> WORK TASK
From the entries below, reproduce exactly the line containing "الرئيسية (293, 67)", the line containing "[أعوان الخدمة بالمؤسسات", and every line in between, with nothing added.

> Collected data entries
☆ ☆ ☆ ☆
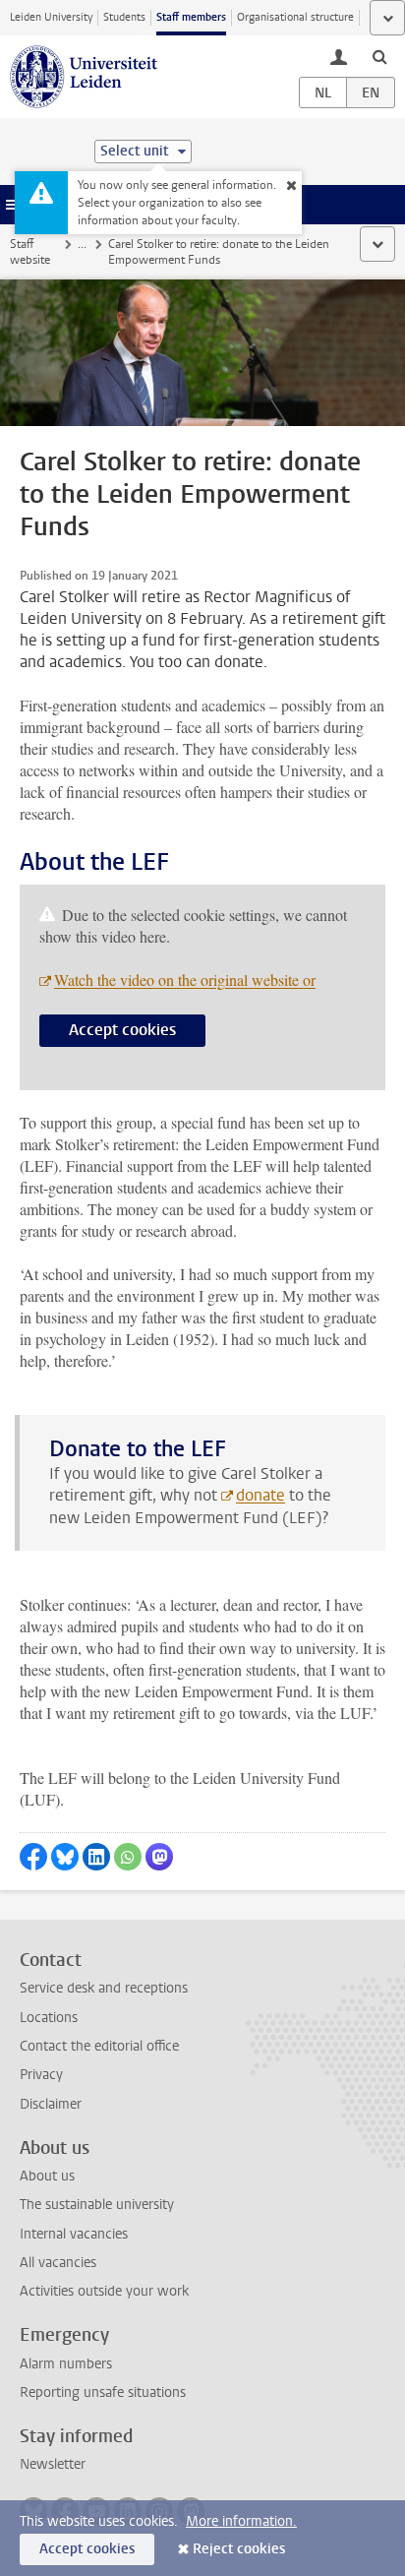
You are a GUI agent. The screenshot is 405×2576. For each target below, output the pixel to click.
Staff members (191, 17)
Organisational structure (295, 17)
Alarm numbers (66, 2364)
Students (124, 17)
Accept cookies (122, 1029)
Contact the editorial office (99, 2046)
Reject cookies (239, 2549)
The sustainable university (97, 2204)
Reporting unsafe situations (103, 2392)
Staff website (30, 252)
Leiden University (51, 17)
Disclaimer (51, 2104)
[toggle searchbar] (379, 56)
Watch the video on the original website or (185, 979)
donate (260, 1495)
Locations (49, 2017)
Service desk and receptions (104, 1988)
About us (47, 2176)
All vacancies (58, 2262)
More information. (241, 2521)
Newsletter (53, 2464)
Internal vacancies (74, 2234)
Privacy (41, 2074)
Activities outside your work (104, 2291)
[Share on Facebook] (33, 1857)
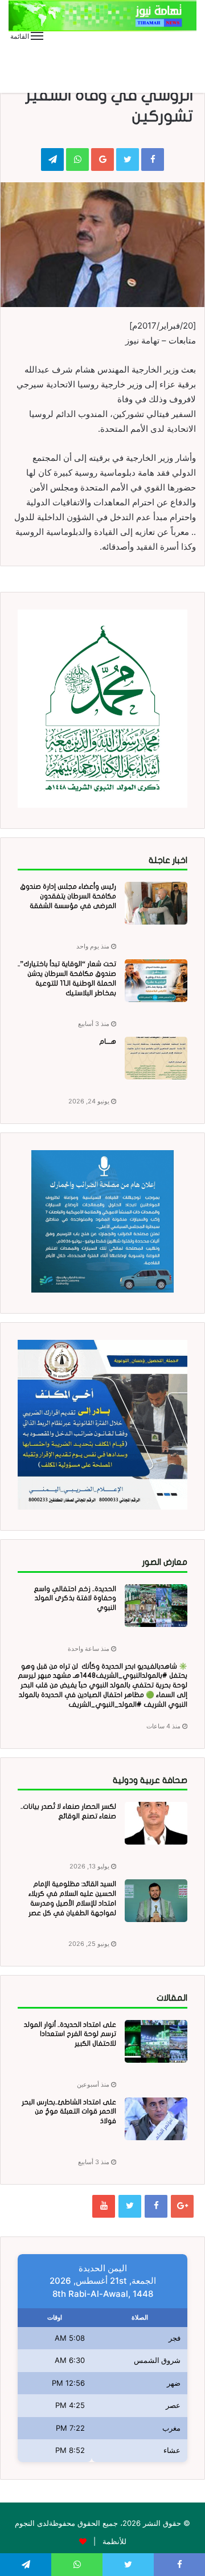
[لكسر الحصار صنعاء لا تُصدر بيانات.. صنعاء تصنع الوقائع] (156, 1823)
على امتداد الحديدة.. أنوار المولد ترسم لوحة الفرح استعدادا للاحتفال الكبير (70, 2034)
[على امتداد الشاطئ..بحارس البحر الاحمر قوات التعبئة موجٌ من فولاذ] (156, 2118)
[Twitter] (129, 2206)
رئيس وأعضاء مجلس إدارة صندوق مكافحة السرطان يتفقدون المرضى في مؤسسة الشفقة (68, 896)
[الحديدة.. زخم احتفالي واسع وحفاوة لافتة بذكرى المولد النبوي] (156, 1605)
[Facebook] (156, 2206)
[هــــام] (156, 1058)
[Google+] (182, 2206)
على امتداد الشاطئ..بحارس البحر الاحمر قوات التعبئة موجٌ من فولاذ (69, 2112)
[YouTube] (103, 2206)
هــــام (107, 1041)
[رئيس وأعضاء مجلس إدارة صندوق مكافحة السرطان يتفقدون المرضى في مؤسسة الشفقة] (156, 903)
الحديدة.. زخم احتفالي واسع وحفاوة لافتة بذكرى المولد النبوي (75, 1598)
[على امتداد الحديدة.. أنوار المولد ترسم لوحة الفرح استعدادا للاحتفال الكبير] (156, 2041)
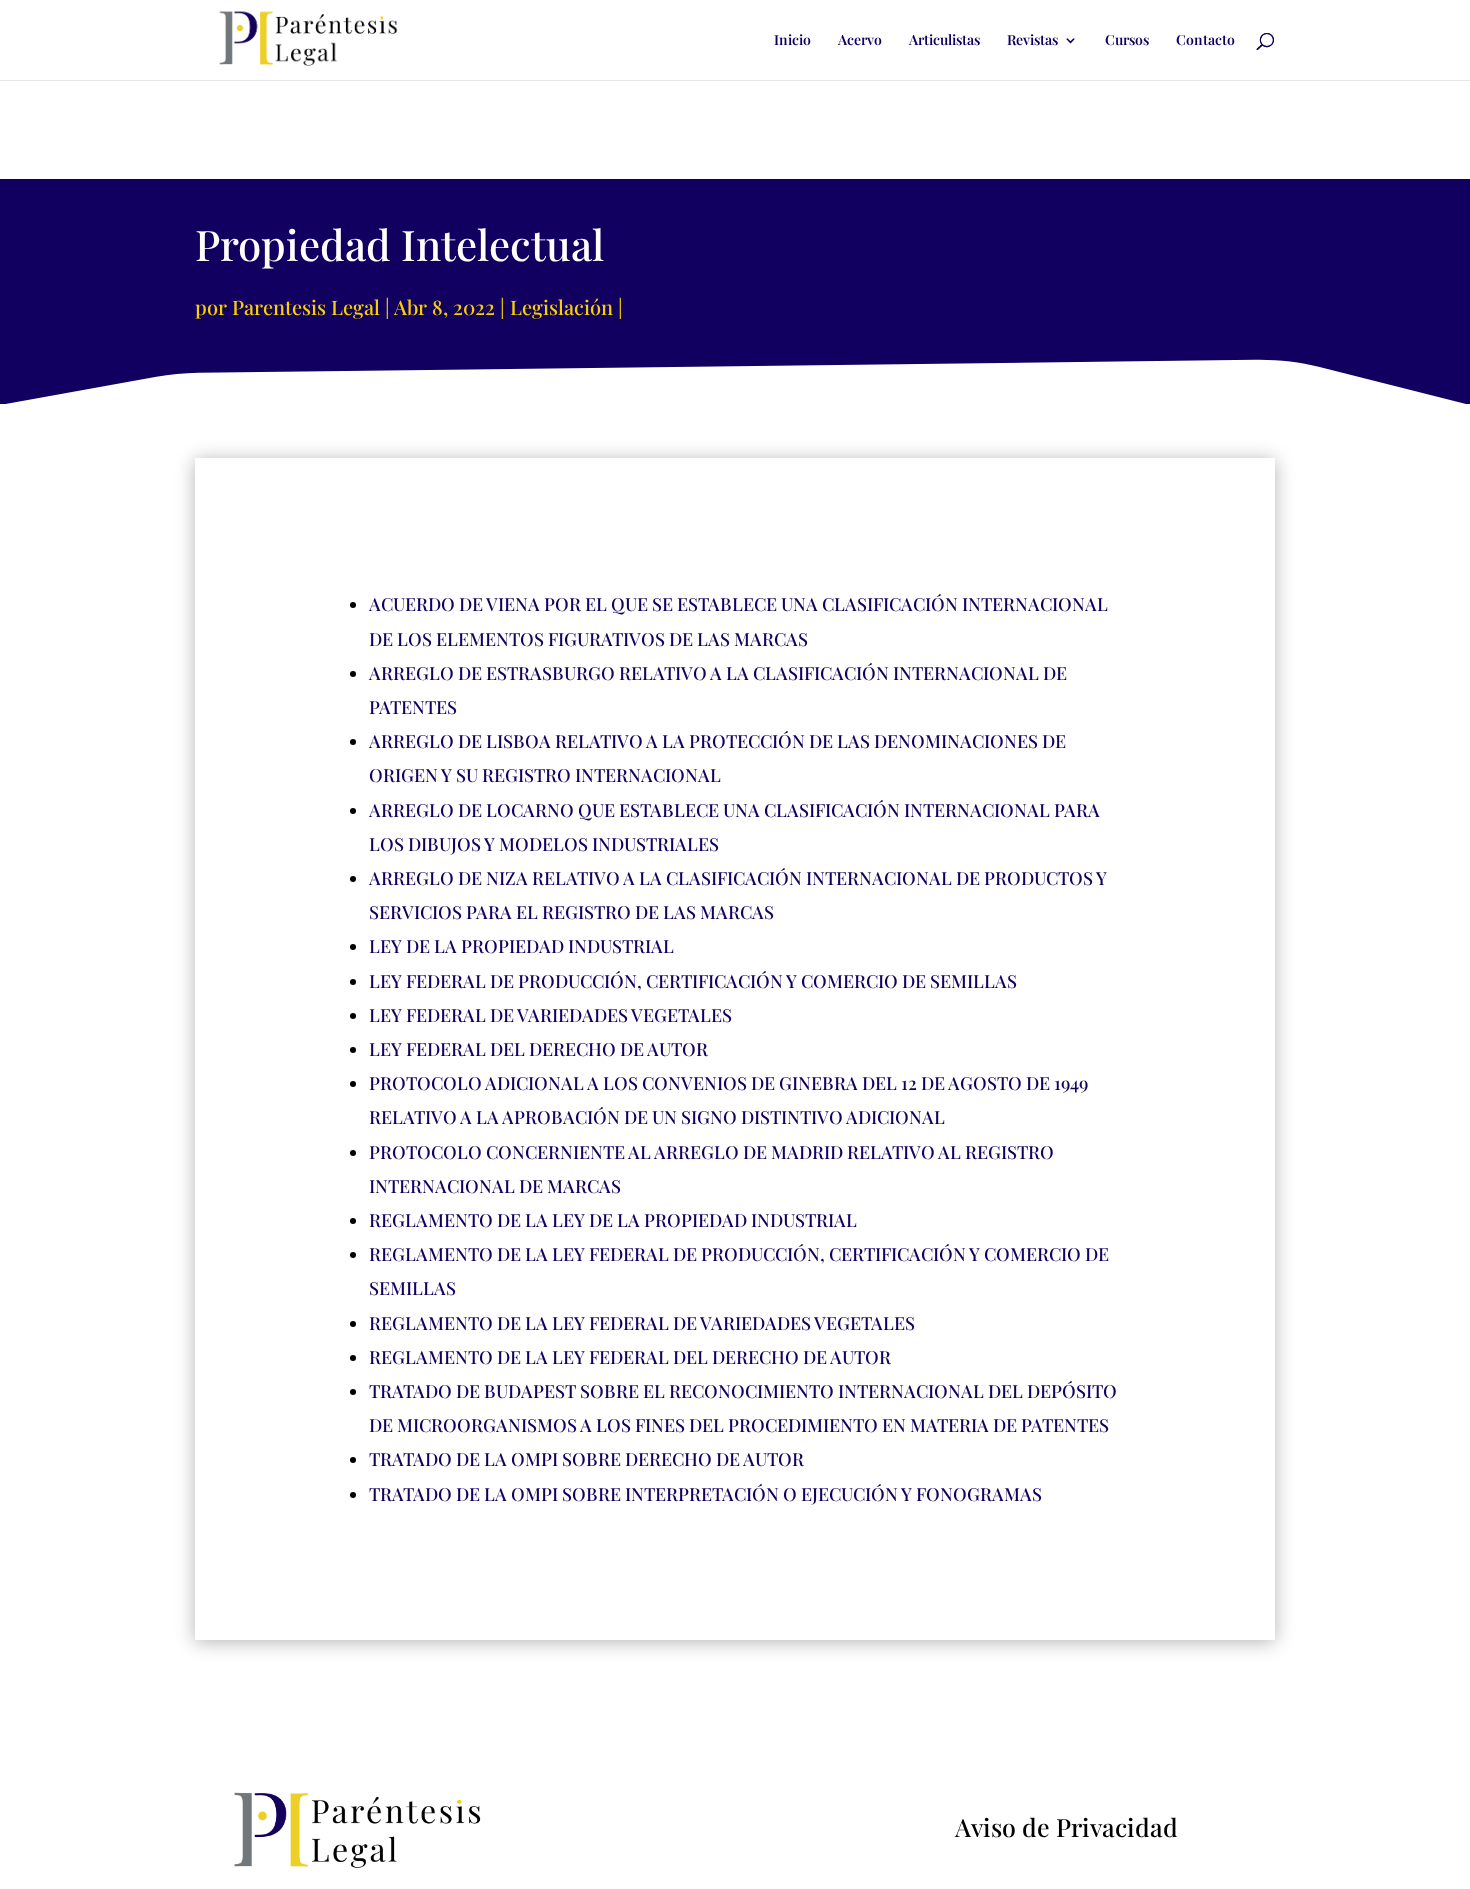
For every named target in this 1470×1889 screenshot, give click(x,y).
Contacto (1205, 41)
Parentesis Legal (306, 306)
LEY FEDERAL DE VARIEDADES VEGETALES (550, 1015)
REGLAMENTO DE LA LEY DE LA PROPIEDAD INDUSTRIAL (613, 1220)
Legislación (561, 306)
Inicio (792, 41)
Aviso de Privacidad (1066, 1826)
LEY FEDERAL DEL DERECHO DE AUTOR (538, 1049)
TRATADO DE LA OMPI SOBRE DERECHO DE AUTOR (586, 1459)
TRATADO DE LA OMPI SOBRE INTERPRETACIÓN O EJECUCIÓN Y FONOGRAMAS (705, 1494)
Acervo (860, 41)
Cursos (1127, 41)
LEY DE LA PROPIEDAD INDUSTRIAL (521, 946)
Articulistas (944, 41)
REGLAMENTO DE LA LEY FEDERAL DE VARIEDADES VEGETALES (642, 1323)
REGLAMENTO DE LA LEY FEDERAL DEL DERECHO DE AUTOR (630, 1357)
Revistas (1032, 41)
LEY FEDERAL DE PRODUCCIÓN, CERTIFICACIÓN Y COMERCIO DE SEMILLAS (693, 981)
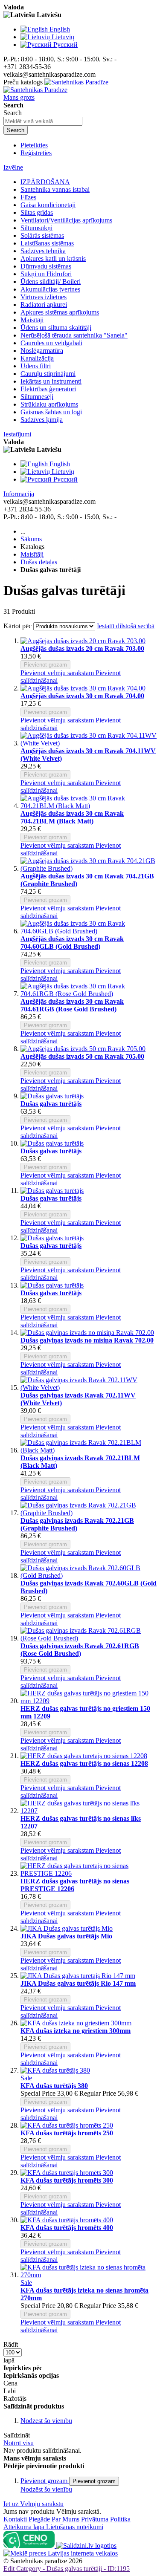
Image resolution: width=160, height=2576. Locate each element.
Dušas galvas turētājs (50, 1103)
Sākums (31, 539)
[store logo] (55, 85)
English (59, 29)
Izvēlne (13, 167)
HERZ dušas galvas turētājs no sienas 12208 (84, 1763)
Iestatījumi (17, 434)
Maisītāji (32, 554)
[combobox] (42, 121)
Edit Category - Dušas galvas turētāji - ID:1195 (66, 2568)
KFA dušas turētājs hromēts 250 (66, 2133)
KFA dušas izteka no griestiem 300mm (75, 2030)
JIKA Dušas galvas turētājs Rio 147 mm (78, 1983)
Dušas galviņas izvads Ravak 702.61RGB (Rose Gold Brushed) (79, 1649)
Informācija (18, 493)
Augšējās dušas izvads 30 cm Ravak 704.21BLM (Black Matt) (72, 817)
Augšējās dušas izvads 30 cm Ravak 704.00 (82, 695)
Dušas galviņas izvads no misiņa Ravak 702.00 (87, 1340)
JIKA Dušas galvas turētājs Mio (66, 1936)
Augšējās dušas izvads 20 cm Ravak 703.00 (82, 648)
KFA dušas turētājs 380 (54, 2085)
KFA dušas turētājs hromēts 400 (66, 2227)
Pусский (65, 44)
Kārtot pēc (17, 626)
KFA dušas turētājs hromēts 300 (66, 2180)
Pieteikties (34, 145)
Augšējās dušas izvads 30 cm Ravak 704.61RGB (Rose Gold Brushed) (72, 1005)
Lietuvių (63, 36)
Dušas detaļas (38, 562)
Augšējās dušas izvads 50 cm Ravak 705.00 (82, 1056)
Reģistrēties (36, 152)
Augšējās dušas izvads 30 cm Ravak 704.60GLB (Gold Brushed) (72, 942)
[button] (58, 672)
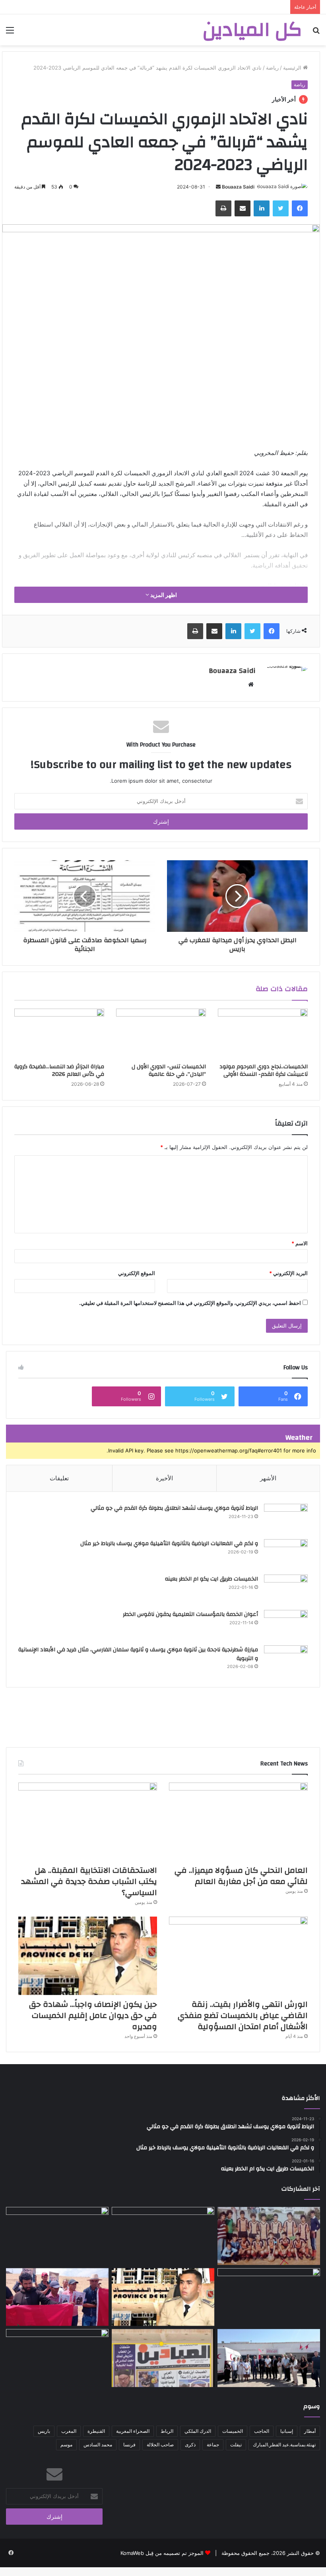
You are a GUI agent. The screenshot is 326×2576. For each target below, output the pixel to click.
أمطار (310, 2431)
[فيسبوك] (300, 208)
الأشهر (268, 1478)
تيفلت (236, 2445)
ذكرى (190, 2445)
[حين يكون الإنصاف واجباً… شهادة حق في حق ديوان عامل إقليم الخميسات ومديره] (87, 1956)
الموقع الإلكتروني (136, 1273)
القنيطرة (96, 2431)
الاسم (299, 1243)
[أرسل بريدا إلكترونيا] (218, 187)
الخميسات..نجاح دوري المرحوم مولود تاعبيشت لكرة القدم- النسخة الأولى (263, 1070)
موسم (66, 2445)
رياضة (272, 67)
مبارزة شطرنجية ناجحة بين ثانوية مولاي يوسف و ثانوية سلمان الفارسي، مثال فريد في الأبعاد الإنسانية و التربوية (138, 1654)
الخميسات (232, 2431)
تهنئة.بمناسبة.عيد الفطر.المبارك (284, 2445)
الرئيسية (293, 67)
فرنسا (129, 2445)
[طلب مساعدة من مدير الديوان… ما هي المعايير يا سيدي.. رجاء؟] (163, 2358)
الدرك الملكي (197, 2431)
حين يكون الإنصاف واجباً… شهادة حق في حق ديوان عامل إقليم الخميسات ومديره (93, 2015)
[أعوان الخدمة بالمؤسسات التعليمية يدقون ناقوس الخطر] (286, 1625)
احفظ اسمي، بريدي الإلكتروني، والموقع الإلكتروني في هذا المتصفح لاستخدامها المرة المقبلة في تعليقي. (190, 1303)
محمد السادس (97, 2445)
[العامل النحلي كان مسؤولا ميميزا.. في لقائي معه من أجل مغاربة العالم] (238, 1822)
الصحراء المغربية (132, 2431)
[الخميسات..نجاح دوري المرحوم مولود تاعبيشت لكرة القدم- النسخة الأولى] (263, 1034)
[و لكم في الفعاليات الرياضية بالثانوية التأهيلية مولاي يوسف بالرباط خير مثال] (286, 1554)
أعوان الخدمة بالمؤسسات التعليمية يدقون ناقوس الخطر (190, 1614)
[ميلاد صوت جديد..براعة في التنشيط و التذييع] (57, 2358)
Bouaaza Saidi (238, 187)
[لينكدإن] (262, 208)
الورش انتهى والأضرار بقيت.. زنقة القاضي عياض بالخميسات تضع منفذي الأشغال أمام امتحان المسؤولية (243, 2015)
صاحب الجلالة (160, 2445)
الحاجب (261, 2431)
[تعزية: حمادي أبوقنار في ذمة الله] (268, 2236)
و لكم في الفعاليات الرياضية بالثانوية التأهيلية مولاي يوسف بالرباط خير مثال (169, 1543)
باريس (44, 2431)
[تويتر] (281, 208)
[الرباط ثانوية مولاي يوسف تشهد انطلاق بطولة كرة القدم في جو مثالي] (286, 1519)
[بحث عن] (316, 33)
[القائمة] (10, 33)
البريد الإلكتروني (288, 1273)
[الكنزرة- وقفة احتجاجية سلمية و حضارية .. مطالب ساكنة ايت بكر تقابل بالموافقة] (57, 2297)
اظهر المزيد (163, 594)
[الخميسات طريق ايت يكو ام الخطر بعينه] (286, 1589)
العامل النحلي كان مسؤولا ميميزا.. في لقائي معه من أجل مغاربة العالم (241, 1876)
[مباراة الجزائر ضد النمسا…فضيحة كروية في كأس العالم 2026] (59, 1034)
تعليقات (59, 1478)
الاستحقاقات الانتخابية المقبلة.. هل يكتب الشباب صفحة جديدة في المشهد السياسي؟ (89, 1881)
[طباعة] (223, 208)
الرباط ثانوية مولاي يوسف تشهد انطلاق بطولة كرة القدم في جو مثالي (174, 1508)
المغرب (68, 2431)
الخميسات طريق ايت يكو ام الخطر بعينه (211, 1579)
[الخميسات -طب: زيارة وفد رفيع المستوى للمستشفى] (268, 2358)
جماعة (213, 2445)
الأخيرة (164, 1478)
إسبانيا (286, 2431)
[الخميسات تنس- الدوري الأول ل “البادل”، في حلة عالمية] (161, 1034)
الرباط (167, 2431)
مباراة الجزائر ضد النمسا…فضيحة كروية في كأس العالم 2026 (59, 1070)
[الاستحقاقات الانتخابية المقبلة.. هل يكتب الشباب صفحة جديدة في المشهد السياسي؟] (87, 1822)
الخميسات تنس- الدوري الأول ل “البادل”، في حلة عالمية (169, 1070)
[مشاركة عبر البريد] (242, 208)
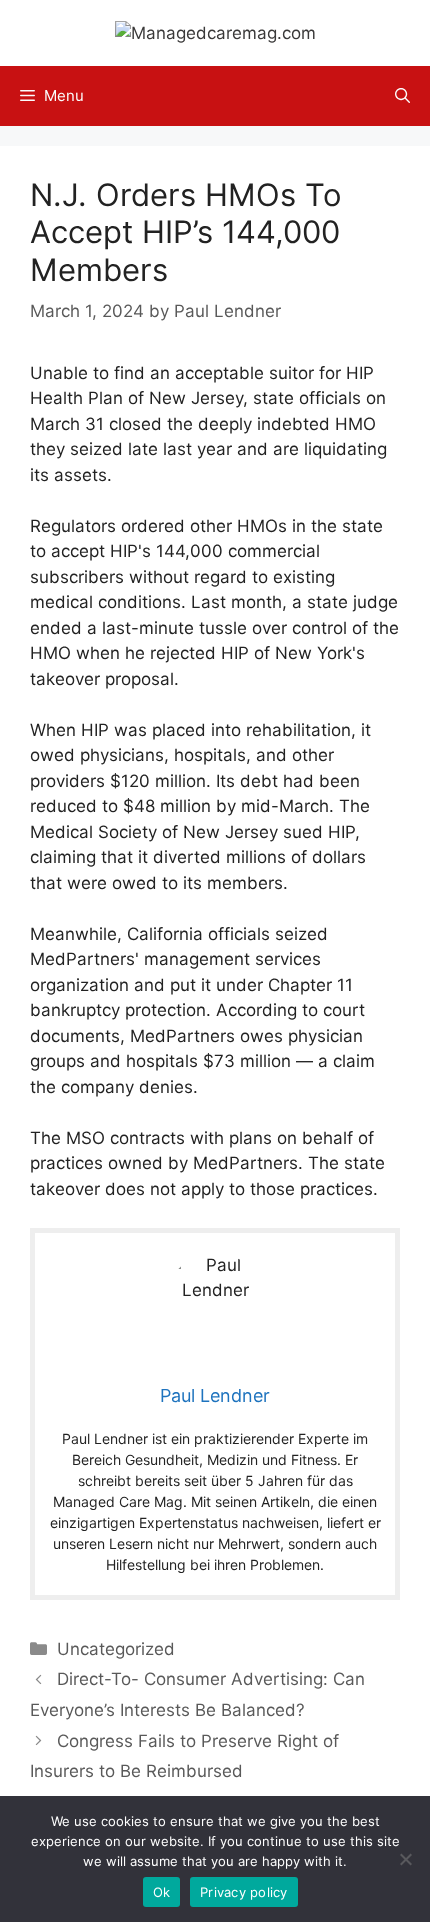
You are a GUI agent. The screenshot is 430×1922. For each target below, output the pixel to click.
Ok (162, 1892)
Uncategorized (116, 1649)
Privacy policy (244, 1892)
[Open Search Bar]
☆ ☆ ☆ ☆
> WRITTEN RESPONSE
الرئيسية (293, 67)
فرنسا (129, 2445)
[طلب مساعدة من مدير الديوان… ما هي المعايير يا سيدي.. رجاء؟] (163, 2358)
الدرك الملكي (197, 2431)
حين يكون الإنصاف واجباً… شهادة حق في حق ديوان عامل إقليم الخميسات ومديره (93, 2015)
[أعوان الخدمة بالمؤسسات التعليمية يدقون ناقوس الخطر] (286, 1625)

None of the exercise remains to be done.